### Required action
Begin at the line holding "Image resolution: width=1017" and set down exactly each line through the last one below, omitting pictures. Include nothing else.

§ §

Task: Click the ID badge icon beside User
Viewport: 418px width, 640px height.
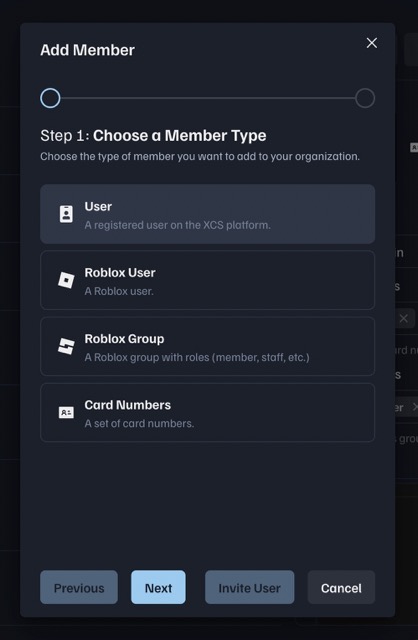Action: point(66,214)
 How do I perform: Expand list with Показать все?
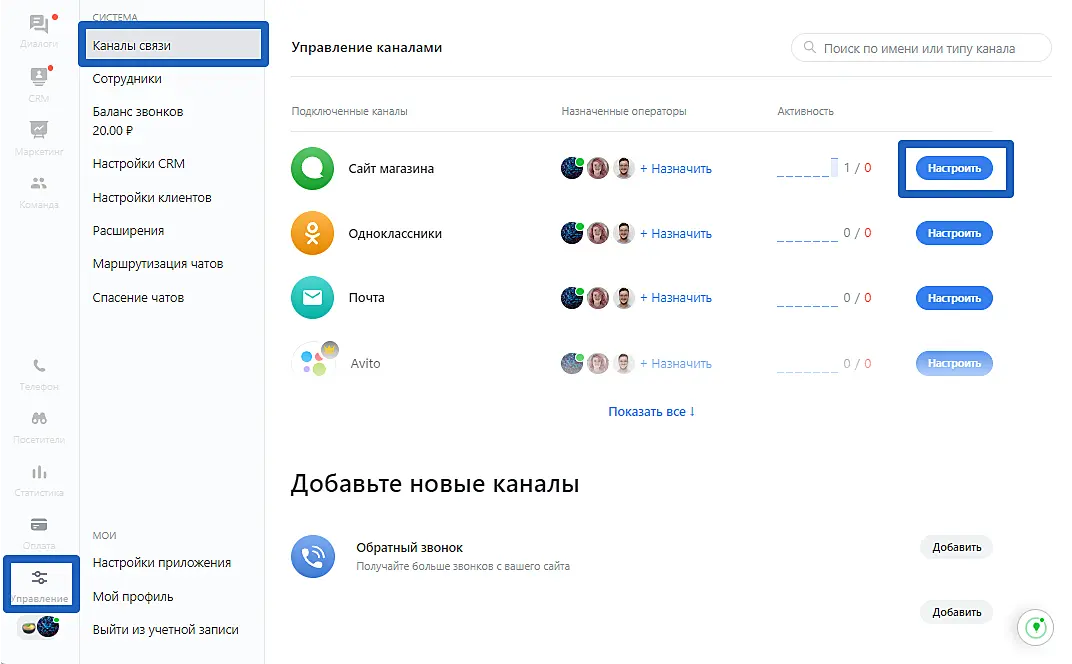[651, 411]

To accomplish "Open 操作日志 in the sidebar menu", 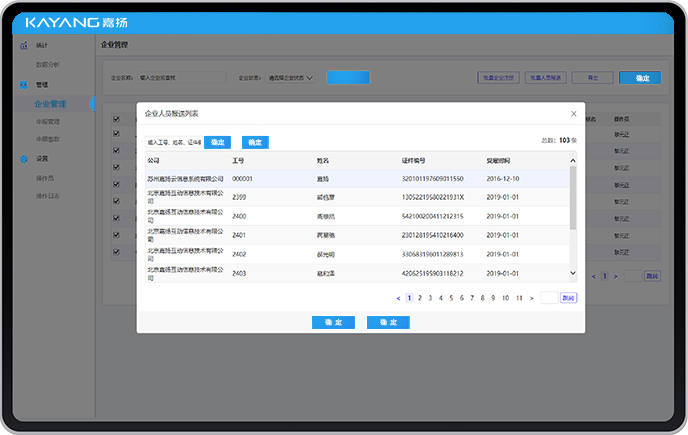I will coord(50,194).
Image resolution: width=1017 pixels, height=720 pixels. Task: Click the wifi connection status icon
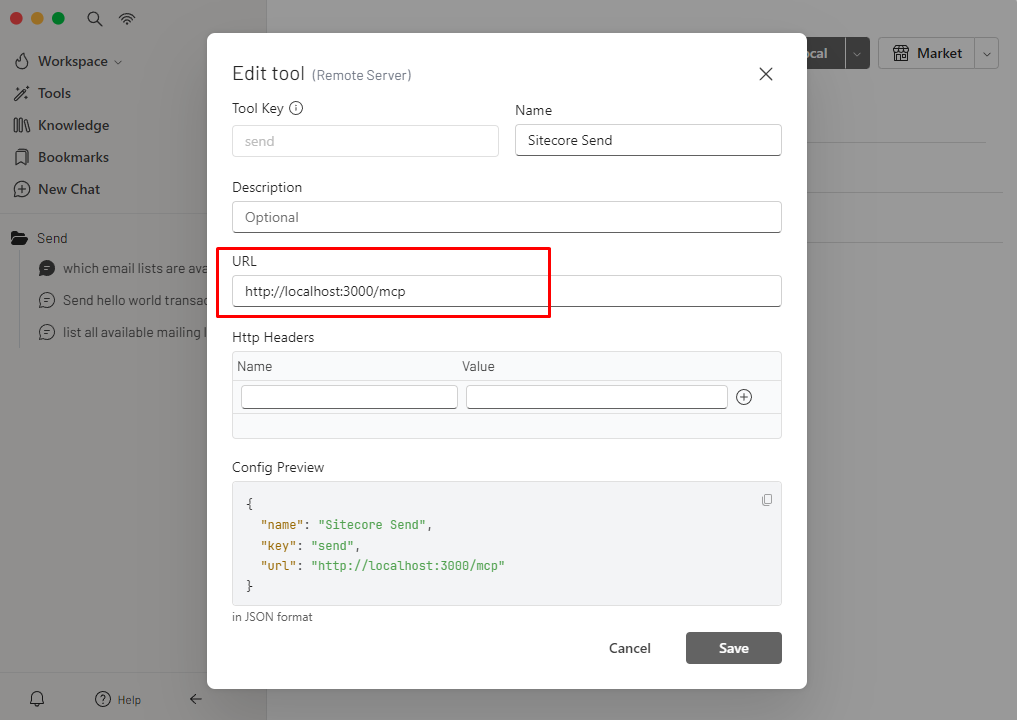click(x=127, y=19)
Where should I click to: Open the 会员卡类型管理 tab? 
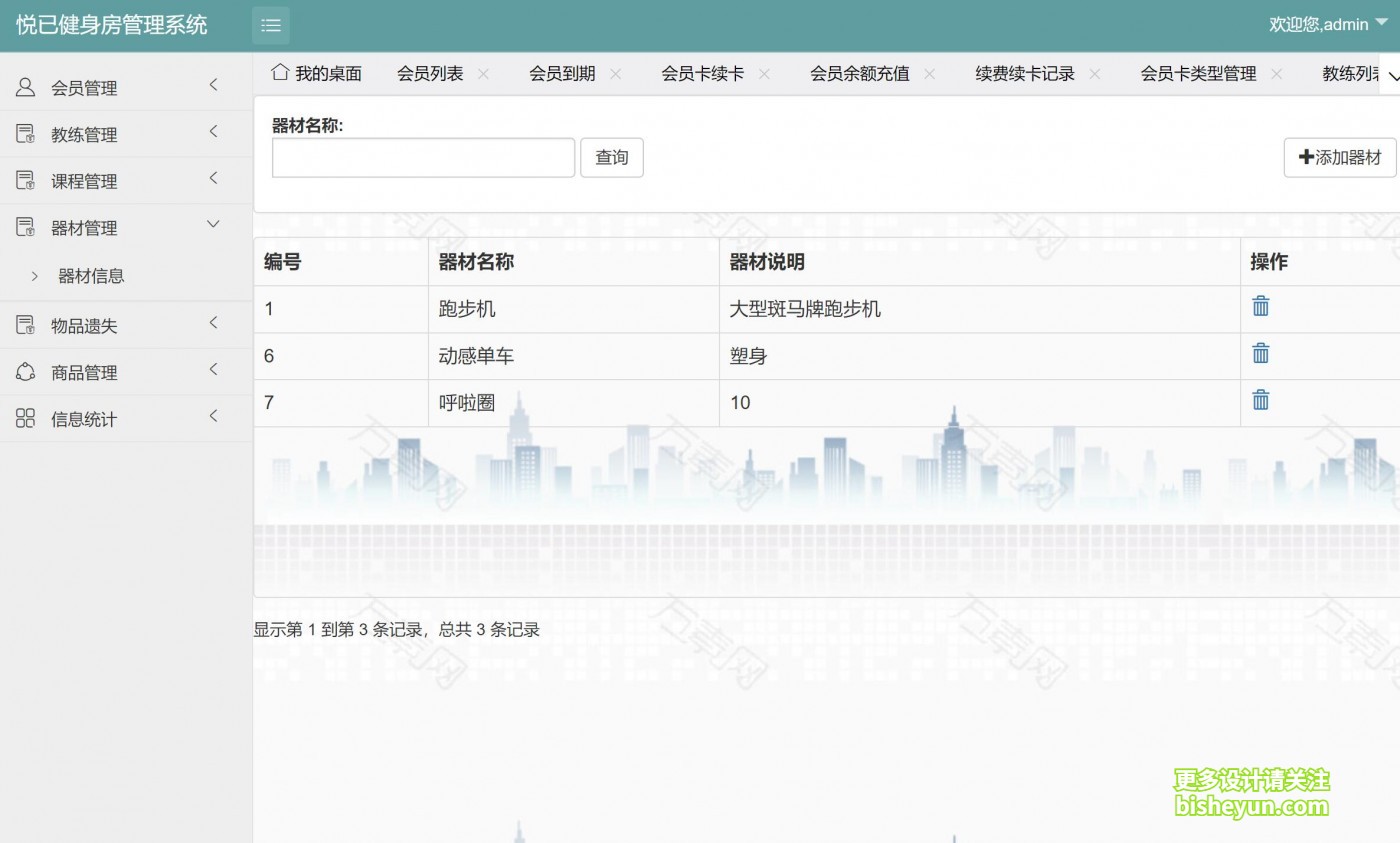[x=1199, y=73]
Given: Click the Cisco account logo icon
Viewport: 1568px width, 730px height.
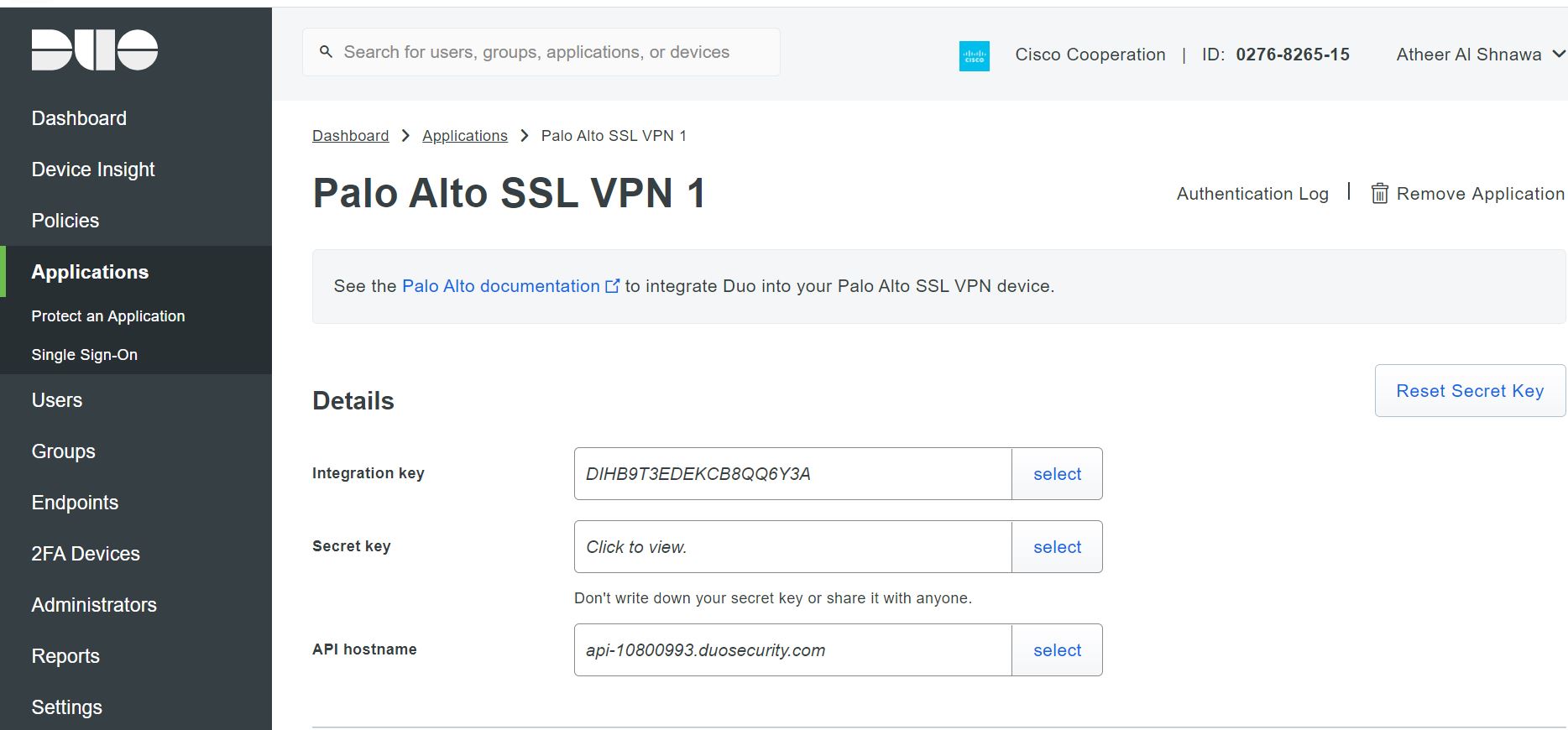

§ §

### Answer to this task
Image resolution: width=1017 pixels, height=720 pixels. Task: Click the wifi connection status icon
click(x=127, y=19)
Where should I click to: Open the 会员卡类型管理 tab? 
[x=1199, y=73]
Given: Click the Cisco account logo icon
Viewport: 1568px width, 730px height.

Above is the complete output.